» **What you will do**: Below are records; print only the lines from the line containing "Where should I click to: Select" to the end, both included, reproduced exactly and without the pictures.

» **Records provided**:
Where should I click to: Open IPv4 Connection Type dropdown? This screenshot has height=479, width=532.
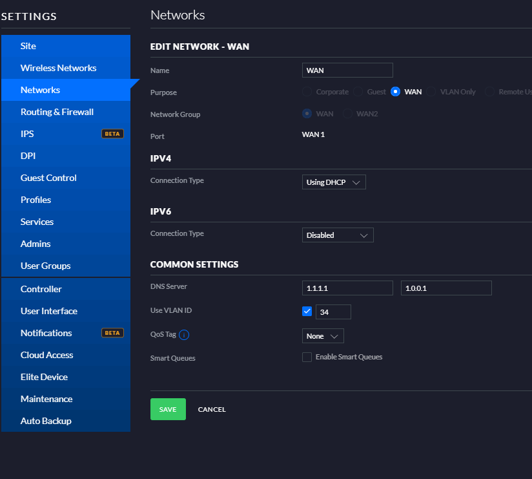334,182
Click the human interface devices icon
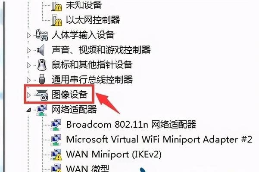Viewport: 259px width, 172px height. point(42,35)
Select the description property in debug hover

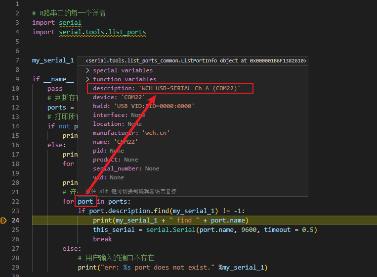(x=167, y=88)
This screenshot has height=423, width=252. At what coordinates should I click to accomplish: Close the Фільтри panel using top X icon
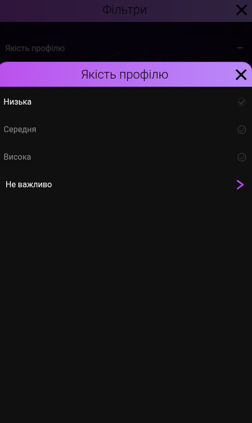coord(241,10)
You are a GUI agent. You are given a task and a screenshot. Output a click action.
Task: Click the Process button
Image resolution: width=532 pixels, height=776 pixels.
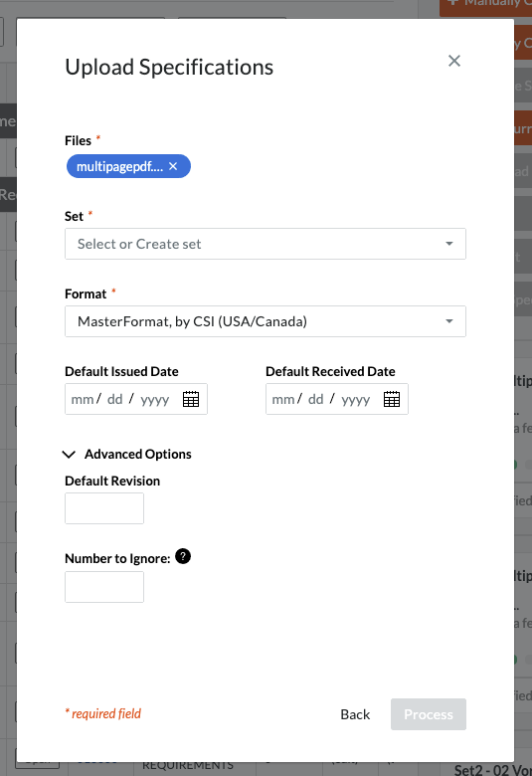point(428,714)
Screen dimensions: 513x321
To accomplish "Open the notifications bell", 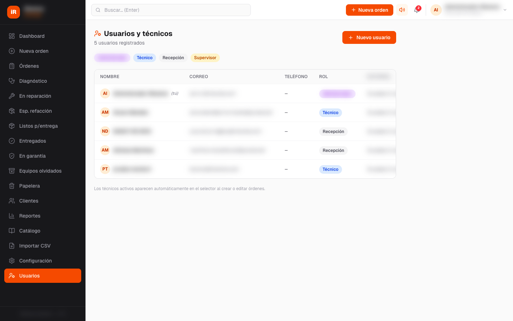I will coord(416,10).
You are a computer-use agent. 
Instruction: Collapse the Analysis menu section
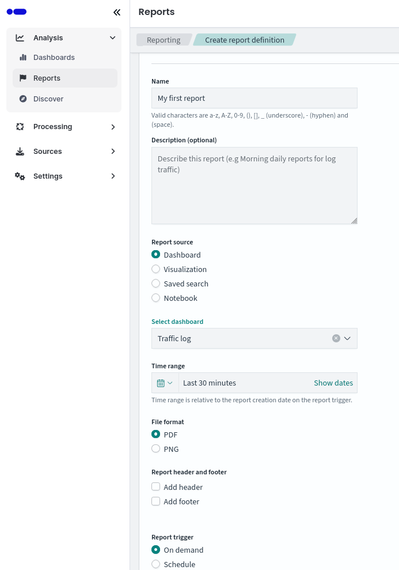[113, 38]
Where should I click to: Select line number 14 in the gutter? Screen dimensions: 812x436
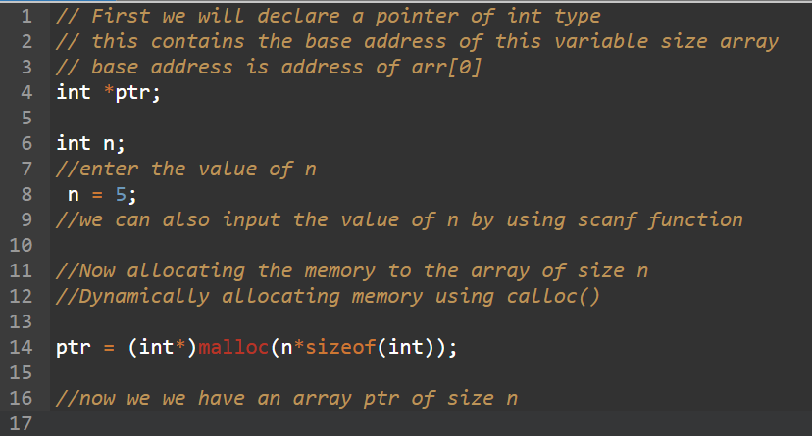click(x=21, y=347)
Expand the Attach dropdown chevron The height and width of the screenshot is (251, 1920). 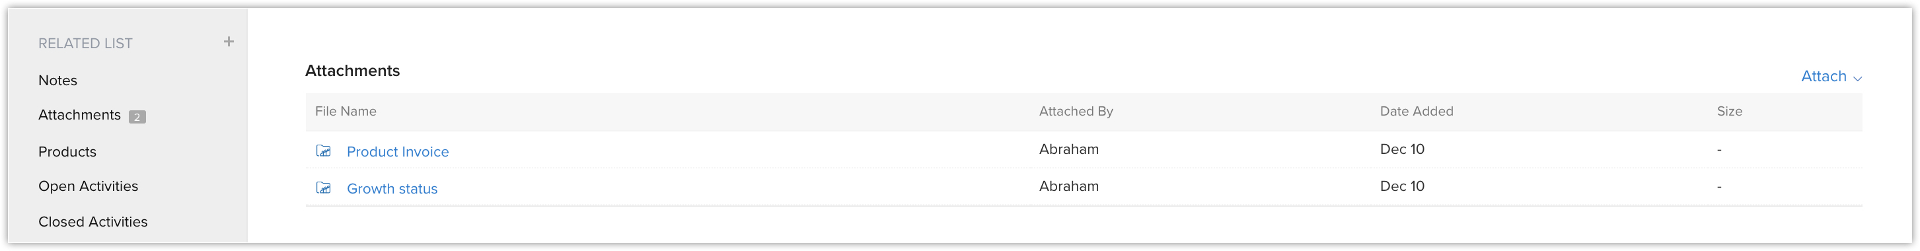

» **Result**:
Where should I click to: Select line number 14 in the gutter? Screen dimensions: 812x436
click(x=21, y=347)
Expand the Attach dropdown chevron The height and width of the screenshot is (251, 1920). 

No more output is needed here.